BEGIN
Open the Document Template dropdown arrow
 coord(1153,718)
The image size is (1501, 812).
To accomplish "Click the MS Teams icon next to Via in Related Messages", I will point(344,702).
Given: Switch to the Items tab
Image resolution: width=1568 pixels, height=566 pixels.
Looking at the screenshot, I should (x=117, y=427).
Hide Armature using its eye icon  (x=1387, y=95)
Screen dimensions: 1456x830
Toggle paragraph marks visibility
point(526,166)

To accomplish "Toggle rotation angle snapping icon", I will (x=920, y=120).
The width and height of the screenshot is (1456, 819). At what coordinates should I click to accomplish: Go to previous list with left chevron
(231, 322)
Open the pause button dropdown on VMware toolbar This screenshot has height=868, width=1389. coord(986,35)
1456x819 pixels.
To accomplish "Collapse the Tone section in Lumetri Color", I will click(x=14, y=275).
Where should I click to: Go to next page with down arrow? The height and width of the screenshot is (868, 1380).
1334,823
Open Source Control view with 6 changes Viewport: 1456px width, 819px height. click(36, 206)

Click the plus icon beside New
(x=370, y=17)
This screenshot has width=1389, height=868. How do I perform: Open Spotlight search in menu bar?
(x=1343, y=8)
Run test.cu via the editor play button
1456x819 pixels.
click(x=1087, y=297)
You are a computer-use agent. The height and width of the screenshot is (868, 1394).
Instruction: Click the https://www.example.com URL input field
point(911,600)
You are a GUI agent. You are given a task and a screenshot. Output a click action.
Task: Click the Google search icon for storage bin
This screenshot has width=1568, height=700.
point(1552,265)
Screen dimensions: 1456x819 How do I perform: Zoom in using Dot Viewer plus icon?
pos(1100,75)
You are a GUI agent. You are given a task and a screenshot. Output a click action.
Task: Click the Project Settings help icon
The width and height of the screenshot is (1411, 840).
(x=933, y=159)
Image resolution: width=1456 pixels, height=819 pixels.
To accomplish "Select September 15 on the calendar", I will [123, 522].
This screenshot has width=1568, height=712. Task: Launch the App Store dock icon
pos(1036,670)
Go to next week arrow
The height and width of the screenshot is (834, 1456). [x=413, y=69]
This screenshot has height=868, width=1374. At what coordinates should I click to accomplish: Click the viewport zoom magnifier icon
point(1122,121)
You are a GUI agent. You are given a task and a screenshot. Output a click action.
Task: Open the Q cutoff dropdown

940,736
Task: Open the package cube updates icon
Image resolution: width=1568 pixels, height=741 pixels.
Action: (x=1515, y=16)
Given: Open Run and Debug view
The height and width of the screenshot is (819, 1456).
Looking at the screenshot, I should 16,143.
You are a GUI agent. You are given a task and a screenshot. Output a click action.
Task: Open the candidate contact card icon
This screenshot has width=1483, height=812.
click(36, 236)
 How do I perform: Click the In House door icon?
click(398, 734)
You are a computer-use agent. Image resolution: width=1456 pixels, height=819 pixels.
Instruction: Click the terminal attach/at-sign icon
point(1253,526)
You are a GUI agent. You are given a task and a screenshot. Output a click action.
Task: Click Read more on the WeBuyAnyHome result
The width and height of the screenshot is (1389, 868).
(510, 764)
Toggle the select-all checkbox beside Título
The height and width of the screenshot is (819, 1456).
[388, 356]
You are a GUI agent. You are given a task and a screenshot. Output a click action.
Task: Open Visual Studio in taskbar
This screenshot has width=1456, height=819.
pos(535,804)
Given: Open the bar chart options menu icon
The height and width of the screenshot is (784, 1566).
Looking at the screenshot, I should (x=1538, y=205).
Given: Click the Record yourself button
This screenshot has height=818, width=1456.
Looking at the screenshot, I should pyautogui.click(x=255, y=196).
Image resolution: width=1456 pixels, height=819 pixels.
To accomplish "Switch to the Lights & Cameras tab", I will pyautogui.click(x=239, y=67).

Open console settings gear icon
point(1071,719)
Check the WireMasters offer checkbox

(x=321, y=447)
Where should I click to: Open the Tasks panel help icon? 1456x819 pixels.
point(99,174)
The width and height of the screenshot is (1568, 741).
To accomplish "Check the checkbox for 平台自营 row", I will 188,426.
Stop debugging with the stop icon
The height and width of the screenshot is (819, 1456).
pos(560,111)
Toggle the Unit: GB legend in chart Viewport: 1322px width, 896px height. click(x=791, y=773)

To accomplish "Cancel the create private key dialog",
END
> _Assigned task_
Reproduce, please, the lines of the material from its first line down to the line containing "Given: Switch to the Items tab", keeping both ends and nothing beyond them.

> _Response below_
Open the Document Template dropdown arrow
 coord(1153,718)
The image size is (1501, 812).
To accomplish "Click the MS Teams icon next to Via in Related Messages", I will point(344,702).
Given: Switch to the Items tab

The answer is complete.